The map screen is also an excellent resource for planning routes between two points. Looking at the map, plan alternate routes between two Pokestops. Which do you think is shorter? Walk the two routes (or, if you can’t leave the classroom, plug the locations into Google Maps) to test the distance.
In order to catch more powerful Pokemon, players must first increase their own level by gaining experience. Experience points are rewarded for different achievements, such as catching and evolving Pokemon and visiting Pokestops. There are also certain items that temporarily double a player’s experience gains.

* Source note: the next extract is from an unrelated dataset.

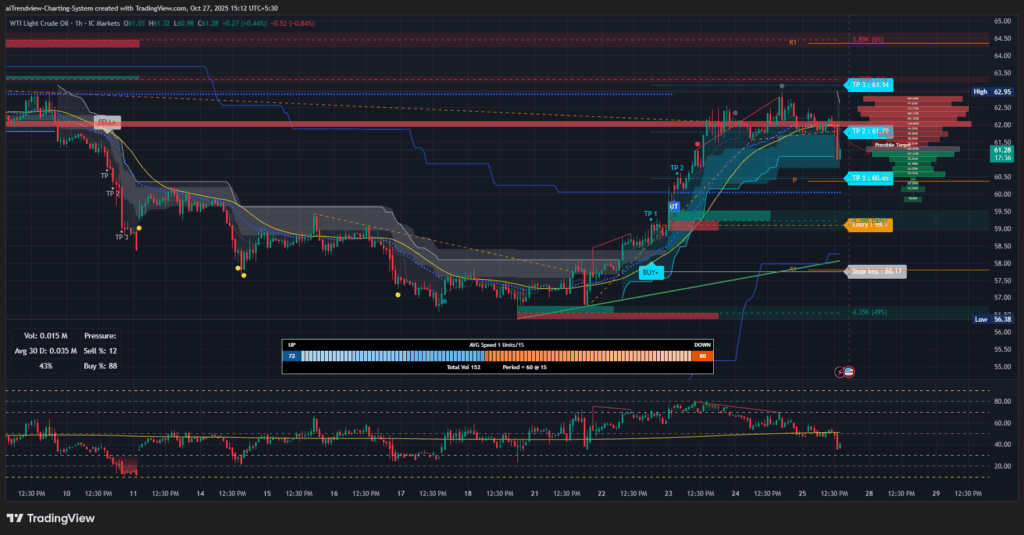
Task: Click the Low 56.38 price label
Action: point(991,319)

This is a great launchpad to explore questions of arithmetic, which you can make as simple or as difficult as your students require. If evolving a Pokemon grants 500 experience points and I need 8,500 to reach the next level, how many Pokemon should I evolve? How does this change if I use an item that doubles my experience gains? If evolving a Pokemon takes 25 seconds, how much time will it take to hit the next level?
Financial transactions, height and weight
Pokemon Go has a form of in-game currency called Pokecoins which can be exchanged for items. Pokecoins may be earned in the game or purchased with real-life money – a very simple example of currency exchange. Use this to quiz your students on financial transactions: if you have $46.75, how much change will you have after purchasing enough Pokecoins to buy 8 lucky eggs?
Individual Pokemon have their own stats, including height and weight. Track the height and weight for different Pokemon you catch and experiment with the data. What’s the median weight of all Flying Pokemon? Which Pokemon has the smallest height to weight ratio? Is there any identifiable relationship between a Pokemon’s weight and its health points?